Battier died in poverty in Dublin in 1813.[4] Her literary and political stock had fallen in the wake of the 1798 rebellion and of the loss, through the 1800 Acts of Union, of what remained of Irish autonomy. Her last political intervention was a broadside against the abolition of the Irish Parliament. In acknowledgement of an elaborate spoof, it was addressed to "the ill-fated King Stephen III of Dalkley".[4] In 1797, the radical bookseller Stephen Armitage had attracted some 20,000 people to Dalkey Island, lying off Dublin, to hear him proclaim himself, with great ceremony, the island's sovereign and Battier his "poet laureate".[16][17]

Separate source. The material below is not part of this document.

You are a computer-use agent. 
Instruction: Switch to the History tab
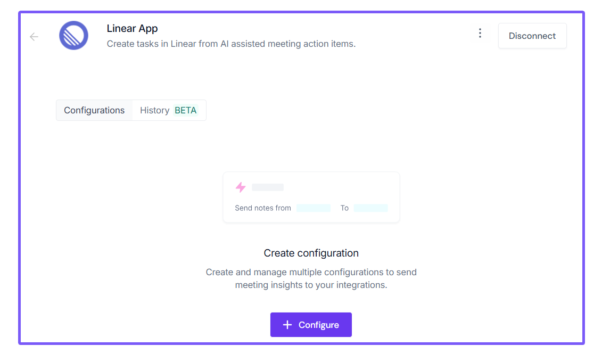tap(154, 110)
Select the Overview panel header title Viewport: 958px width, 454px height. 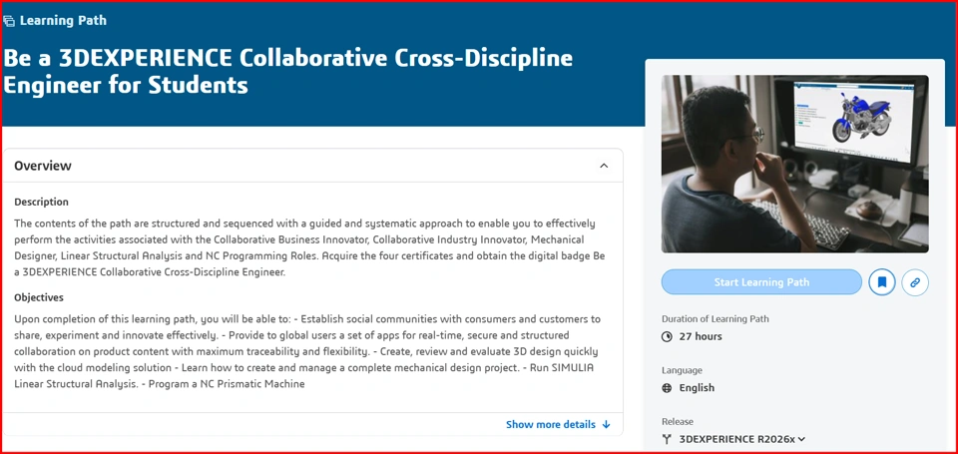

In her final years, Battier was visited in her Fade Street lodgings by Thomas Moore. While a student at Trinity College in 1796, the future "bard of Ireland" had begun reciting his own, often satiric, verse at her literary salon.[18]

Critical reception

Battier's work has been anthologised in Stephen C. Behrendt's Romantic-Era Irish Women Poets in English (2021).[19] The Kirwanade, or, Poetical Epistle and An Address on … the Projected Union are available through open access, and the rest of her publications are available through EEBO. After years of obscurity, her work has recently become of interest to researchers.[20]